La grammaire de Vladimir Poutine

Le jour où le président russe Vladimir Poutine lança ses troupes à l’assaut de l’Ukraine, le 24 février 2022, un oligarque questionna le ministre des Affaires étrangères Sergueï Lavrov sur la manière dont fut planifiée cette intervention armée. « Il [le président] a trois conseillers. Ivan le Terrible, Pierre le Grand et Catherine la Grande », répondit le ministre. L’anecdote est révélatrice, puisque les trois personnages ont laissé leur empreinte en gouvernant par la puissance dure, ne rechignant pas à faire sonner la charge lorsque nécessaire.

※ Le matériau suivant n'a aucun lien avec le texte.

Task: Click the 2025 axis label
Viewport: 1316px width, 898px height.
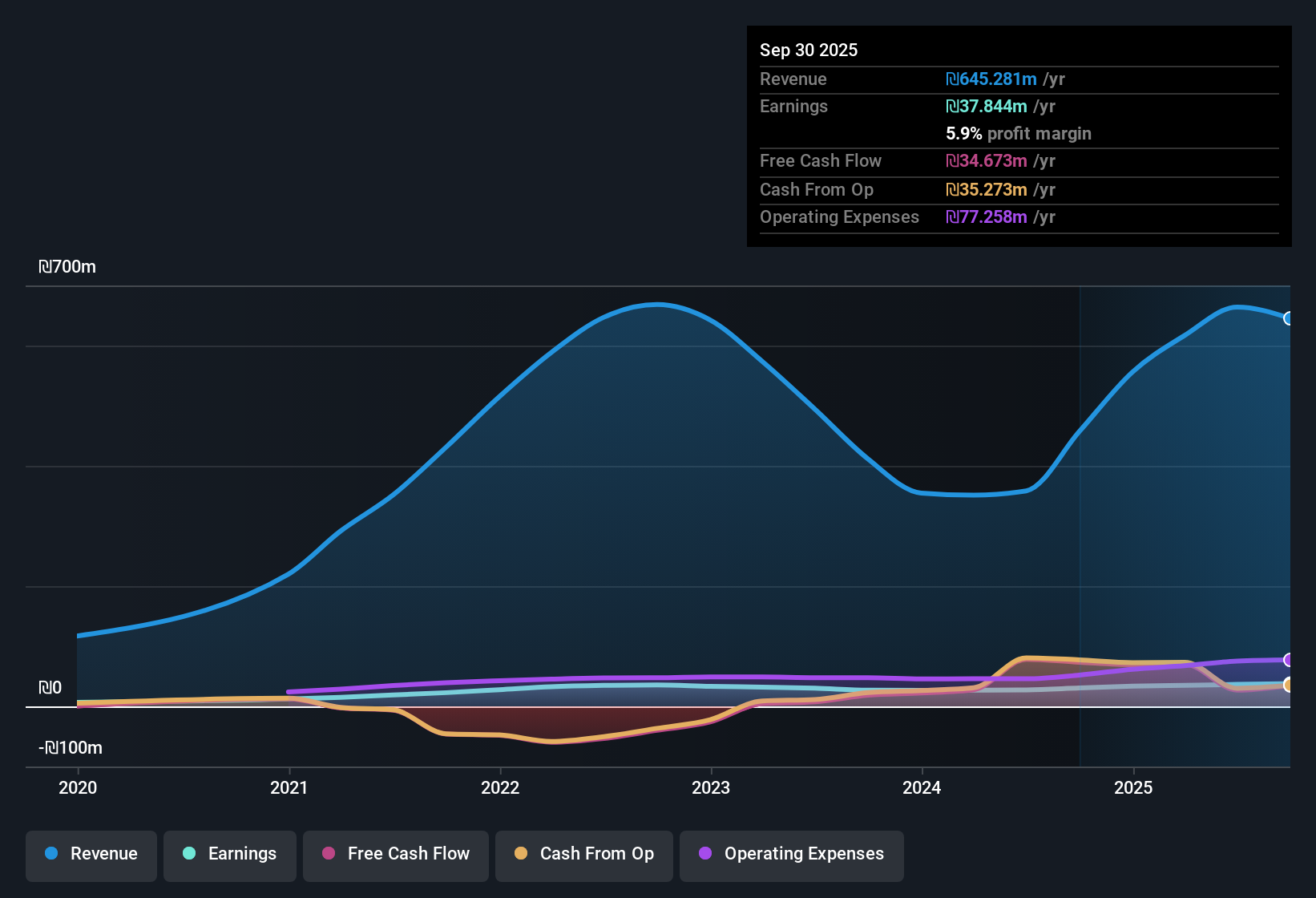Action: 1133,787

Pour bien saisir la pensée et les actions posées par celui qui préside aux destinées de la Russie, il faut d’abord maîtriser sa grammaire. L’un des exposés les plus éclairants à ce sujet nous est offert par Pierre Servent dans Le monde de demain : Comprendre les conséquences planétaires de l’onde de choc ukrainienne (Robert Laffont). Fort de son expérience militaire et académique, mais aussi politique – le dernier élément se lit entre les lignes – l’auteur nous donne des clés essentielles pour comprendre Vladimir Poutine.

Parce que le personnage est tout sauf un accident de l’histoire. Ses actions reposent « […] sur une idéologie, sur une lecture du passé et des rapports de force dans le monde. L’homme du Kremlin est convaincu depuis longtemps que les temps nouveaux seront forgés par des hommes dotés de la capacité de recomposition des espaces de puissance. » Ces leaders ont le beau jeu présentement, puisqu’« […] il y a dans le monde un besoin frénétique de réassurance autocratique. » Cette vision du monde, est-il besoin de le souligner, est antinomique avec les valeurs démocratiques.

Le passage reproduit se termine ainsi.